For retry, bulk actions, and the dashboard’s task picker to work, the agent needs a task registry - a list of every task name the engine can run. Engines don’t usually expose this directly; we probe.

Each engine adapter tries these sources in order. The first one that yields a non-empty result wins.

Celery has app.tasks (a dict of name → task). Dramatiq has dramatiq.get_broker().actors. Use these when present.

Celery: app.control.inspect().registered() - asks running workers for their registry. Slow; avoided on hot paths.

Some apps declare tasks in pyproject.toml entry points (rare but elegant). We scan z4j.tasks group.

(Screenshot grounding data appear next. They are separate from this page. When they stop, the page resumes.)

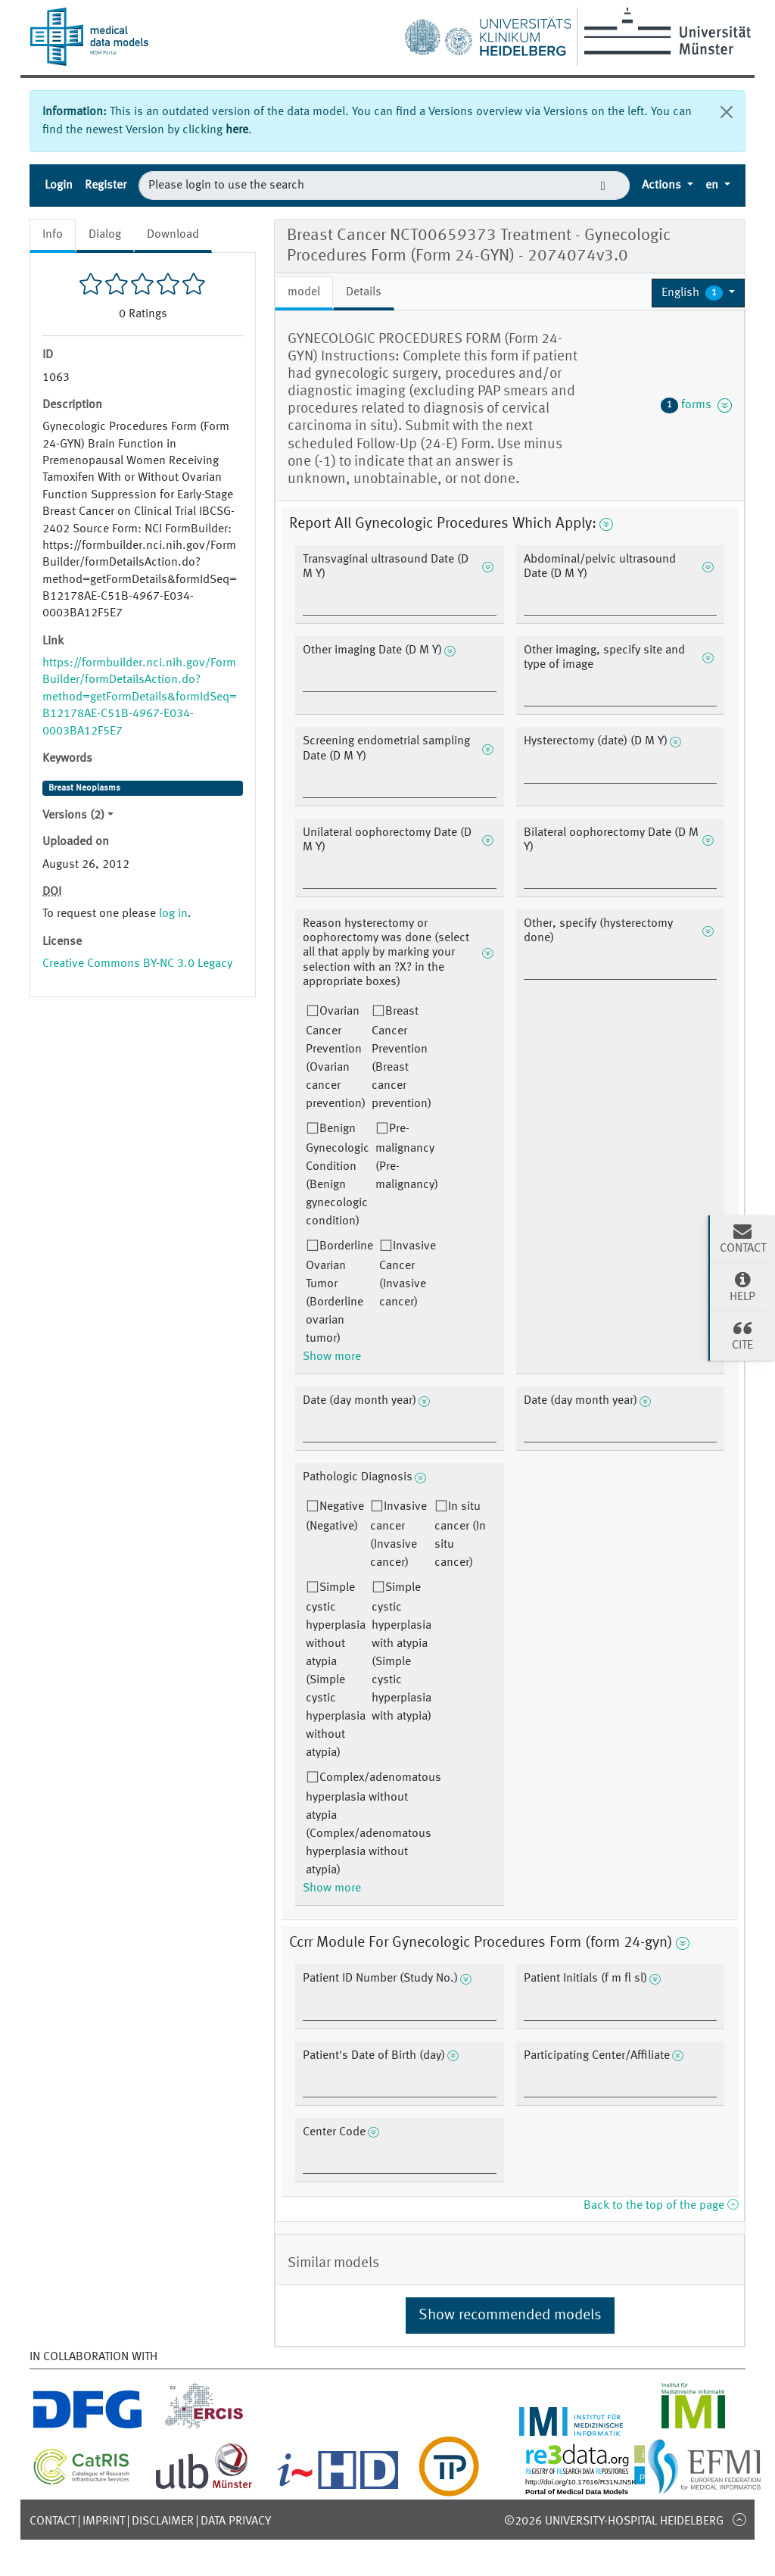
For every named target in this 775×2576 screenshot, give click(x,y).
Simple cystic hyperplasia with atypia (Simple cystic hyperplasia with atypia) (401, 1652)
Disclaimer (163, 2521)
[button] (698, 293)
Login (59, 185)
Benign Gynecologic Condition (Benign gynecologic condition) (337, 1175)
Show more (332, 1357)
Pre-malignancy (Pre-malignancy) (406, 1157)
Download (173, 235)
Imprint (103, 2521)
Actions (663, 185)
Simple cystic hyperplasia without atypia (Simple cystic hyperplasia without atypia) (336, 1670)
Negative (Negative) (335, 1517)
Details (363, 292)
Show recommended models (510, 2315)
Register (105, 185)
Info (52, 235)
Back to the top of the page (661, 2206)
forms (696, 405)
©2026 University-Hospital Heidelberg (614, 2521)
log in (173, 914)
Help (742, 1286)
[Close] (726, 112)
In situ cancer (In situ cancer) (460, 1535)
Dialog (105, 235)
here (237, 130)
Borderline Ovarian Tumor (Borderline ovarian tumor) (339, 1292)
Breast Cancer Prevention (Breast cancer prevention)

Walk sys.modules for objects decorated with @app.task / @dramatiq.actor / @rq.job / etc. Run on agent startup, cached for 15 minutes.

Every task name we see in an event is added to the registry with source: observed. Covers dynamically-registered tasks that the other layers miss.

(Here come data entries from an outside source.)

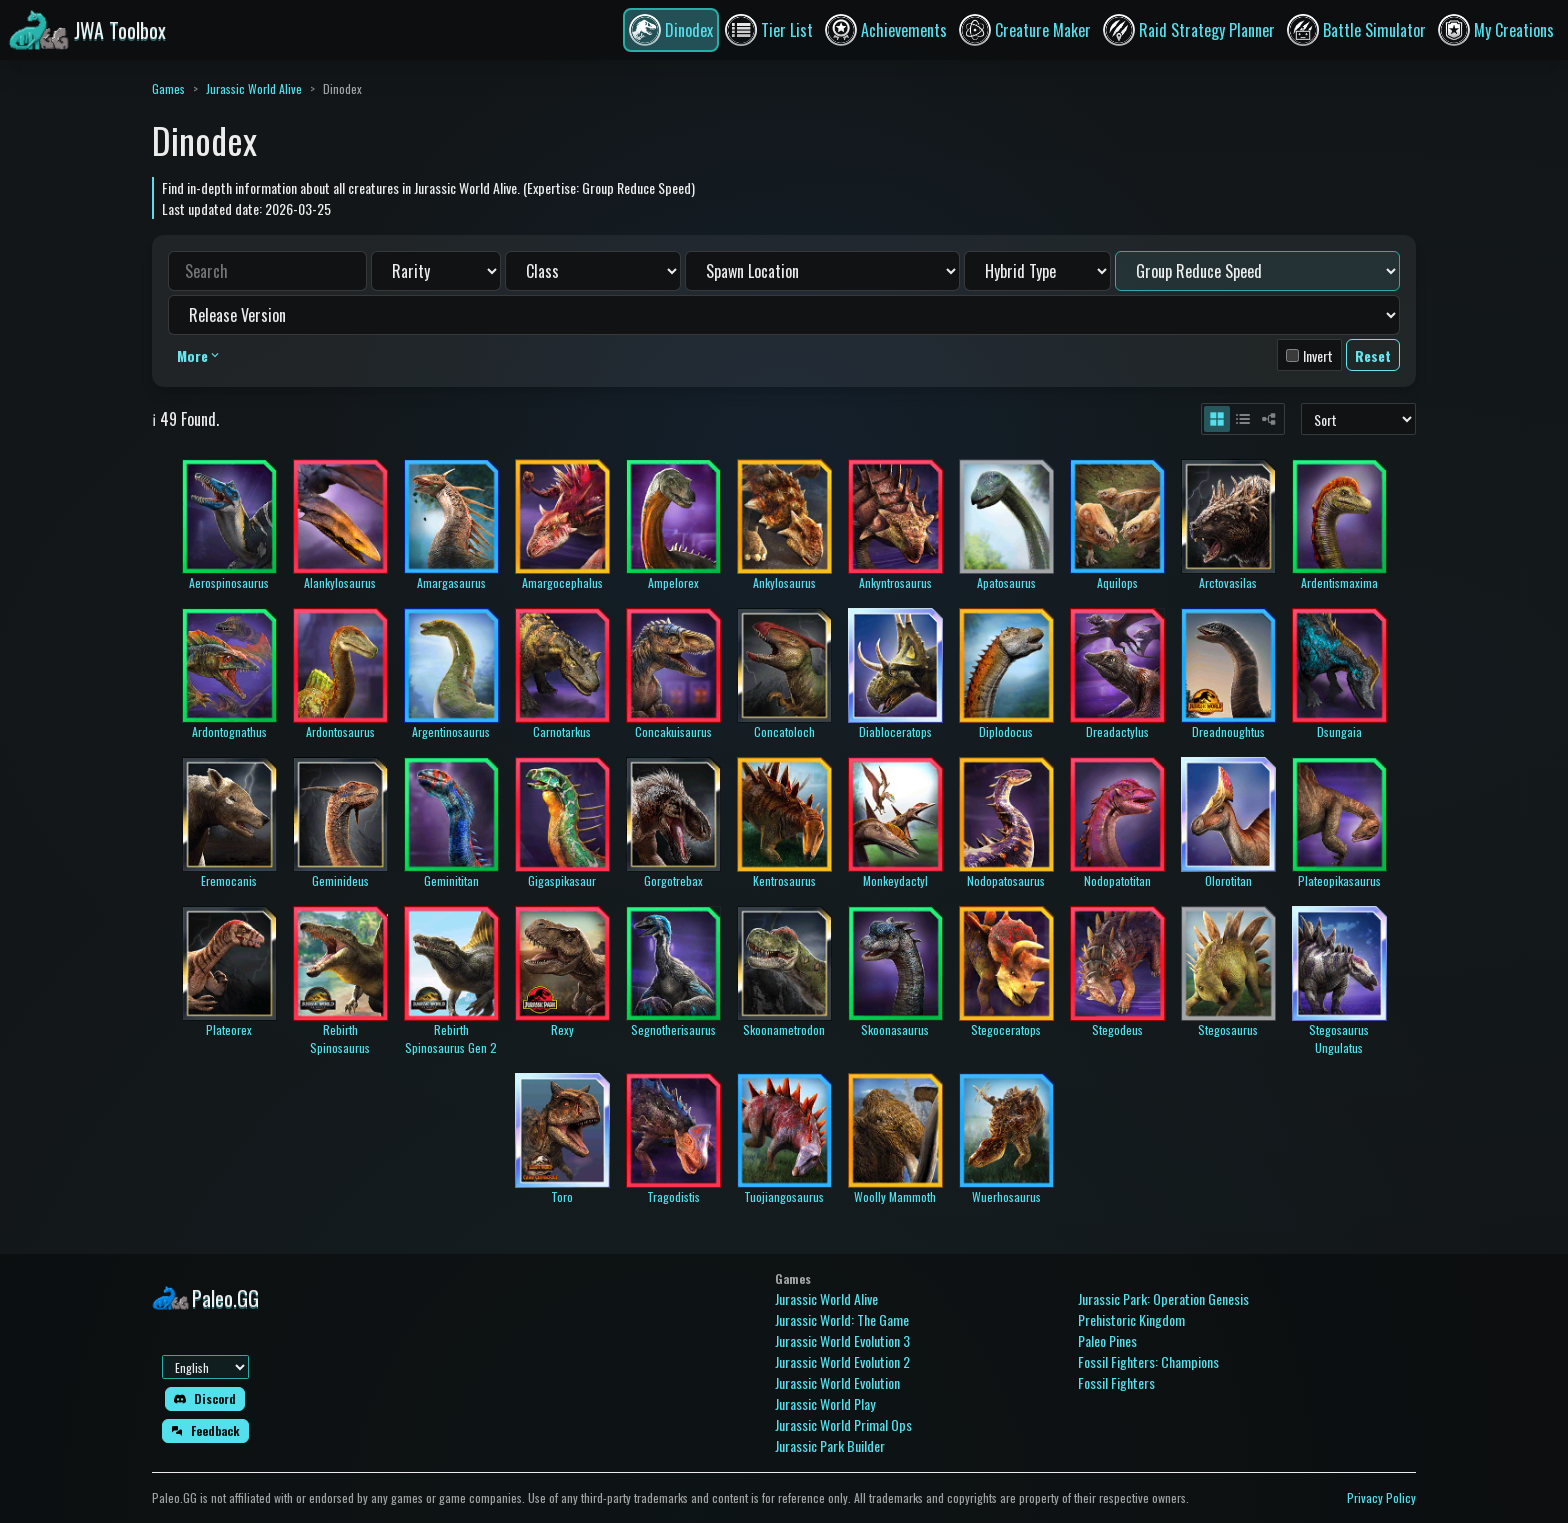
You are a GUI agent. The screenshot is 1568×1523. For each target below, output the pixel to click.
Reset (1373, 355)
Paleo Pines (1107, 1340)
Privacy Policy (1381, 1497)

  • Layers 1, 4 run at agent boot.
  • Layer 2 runs every 5 minutes in the background (Celery only).
  • Layer 5 is real-time.

The registry is shipped to the brain on every change (dedup’d). The dashboard shows an “as of” timestamp per agent.

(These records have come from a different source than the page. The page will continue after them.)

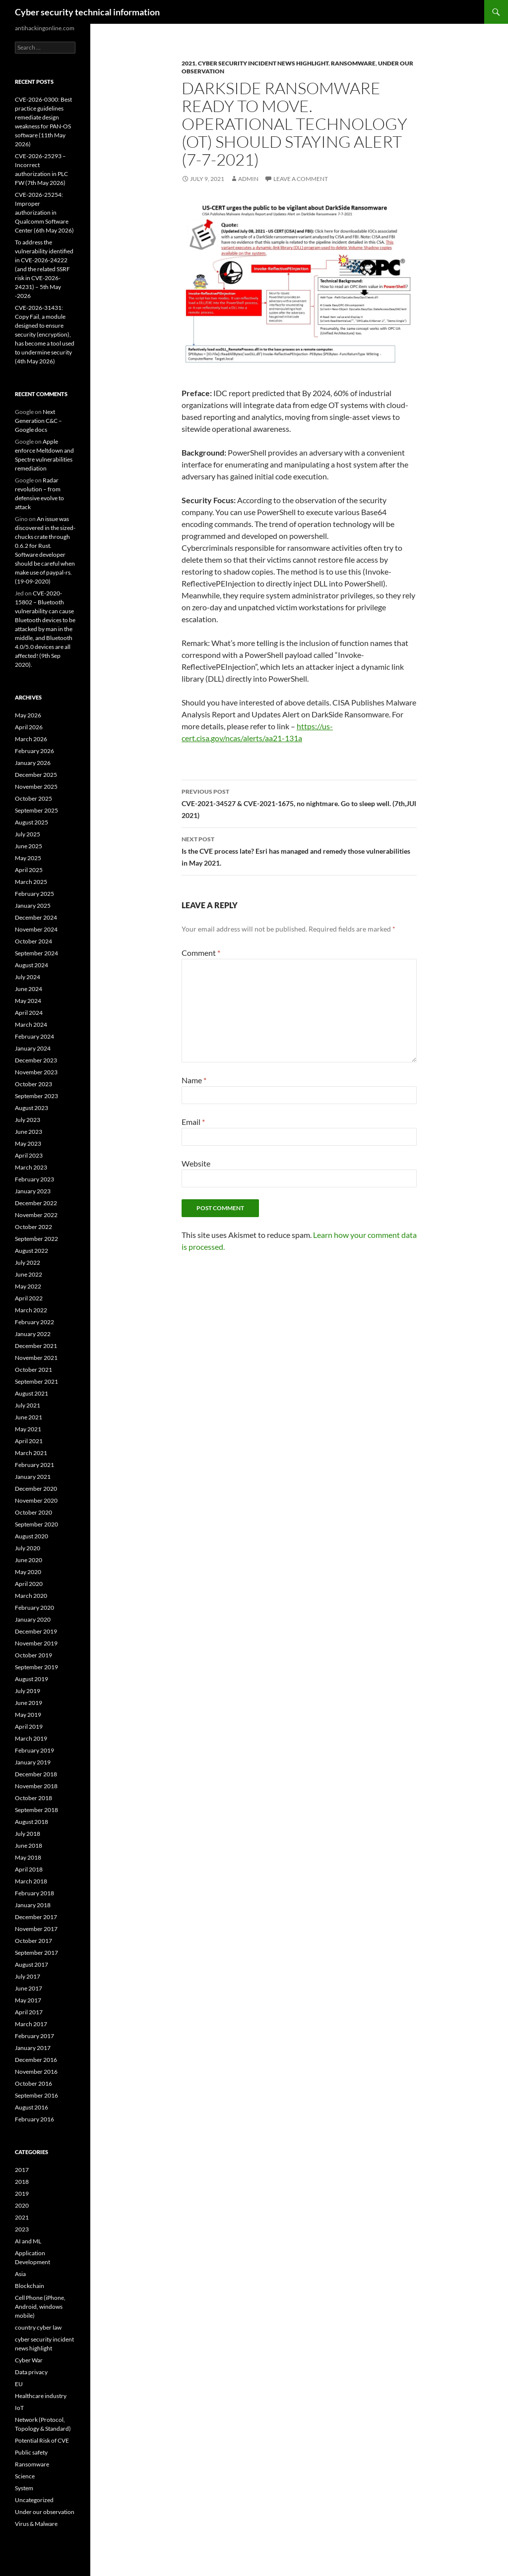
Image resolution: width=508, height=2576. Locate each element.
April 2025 (29, 870)
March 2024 (31, 1024)
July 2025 (27, 834)
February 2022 (34, 1322)
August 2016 (31, 2107)
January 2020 (33, 1619)
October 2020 (33, 1512)
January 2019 (33, 1762)
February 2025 (34, 893)
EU (19, 2384)
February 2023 (34, 1179)
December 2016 (36, 2059)
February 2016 (34, 2119)
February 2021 (34, 1464)
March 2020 (31, 1595)
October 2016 (33, 2083)
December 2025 (36, 774)
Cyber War (29, 2360)
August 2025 (31, 822)
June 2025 (28, 846)
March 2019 (31, 1738)
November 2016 (36, 2071)
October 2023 (33, 1084)
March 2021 (31, 1453)
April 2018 (29, 1869)
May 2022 (28, 1286)
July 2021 (27, 1405)
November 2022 (36, 1215)
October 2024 (33, 941)
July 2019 (27, 1691)
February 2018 (34, 1893)
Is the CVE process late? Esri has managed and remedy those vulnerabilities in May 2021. (299, 850)
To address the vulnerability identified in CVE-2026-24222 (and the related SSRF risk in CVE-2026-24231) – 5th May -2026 (44, 268)
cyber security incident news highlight (263, 63)
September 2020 (36, 1524)
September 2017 (36, 1952)
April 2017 (29, 2012)
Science (25, 2476)
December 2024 (36, 917)
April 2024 (29, 1012)
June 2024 (28, 989)
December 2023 (36, 1060)
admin (248, 178)
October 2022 (33, 1226)
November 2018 (36, 1786)
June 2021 (28, 1417)
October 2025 (33, 798)
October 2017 (33, 1940)
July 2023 (27, 1119)
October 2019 (33, 1655)
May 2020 (28, 1572)
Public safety (31, 2452)
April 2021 (29, 1441)
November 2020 (36, 1500)
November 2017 (36, 1928)
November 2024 (36, 929)
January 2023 (33, 1191)
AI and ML (28, 2241)
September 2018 (36, 1810)
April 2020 (29, 1583)
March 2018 (31, 1881)
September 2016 (36, 2095)
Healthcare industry (40, 2396)
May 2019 (28, 1714)
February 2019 (34, 1750)
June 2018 (28, 1845)
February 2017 (34, 2036)
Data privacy (31, 2372)
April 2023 (29, 1155)
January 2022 (33, 1334)
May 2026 (28, 715)
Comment (201, 952)
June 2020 (28, 1560)
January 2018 (33, 1905)
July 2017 (27, 1976)
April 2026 (29, 727)
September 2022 (36, 1238)
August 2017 (31, 1964)
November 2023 (36, 1072)
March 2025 (31, 881)
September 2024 (36, 953)
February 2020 (34, 1607)
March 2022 (31, 1310)
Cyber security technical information (87, 11)
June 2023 (28, 1131)
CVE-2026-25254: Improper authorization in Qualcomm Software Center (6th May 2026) (44, 212)
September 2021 (36, 1381)
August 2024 (31, 965)
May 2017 (28, 2000)
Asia (20, 2274)
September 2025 (36, 810)
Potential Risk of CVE (42, 2440)
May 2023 (28, 1143)
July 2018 (27, 1833)
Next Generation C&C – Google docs (38, 420)
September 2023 (36, 1096)
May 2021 (28, 1429)
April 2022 (29, 1298)
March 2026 (31, 739)
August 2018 (31, 1821)
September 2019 (36, 1667)
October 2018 (33, 1798)
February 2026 (34, 751)
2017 (22, 2169)
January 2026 (33, 762)
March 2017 (31, 2024)
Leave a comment (300, 178)
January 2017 (33, 2047)
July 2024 (27, 977)
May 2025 (28, 858)
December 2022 (36, 1203)
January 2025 (33, 905)
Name (194, 1080)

  • Lazy imports - tasks defined in modules that haven’t been imported at agent boot won’t appear until they’re first enqueued. Layer 5 catches them.
  • Multi-agent discrepancies - two agents with different import sets will report different registries. The UI shows the union with per-agent breakdown.
  • Dynamic task names - tasks whose name is constructed at runtime show up only via Layer 5.
  • “Enqueue task” form - populated from the registry. Tasks not in the registry cannot be enqueued from the UI (but can still be enqueued from code).
  • Bulk retry filter - matches against registry + observed names.
  • Agent drawer - shows registry size and source breakdown per layer.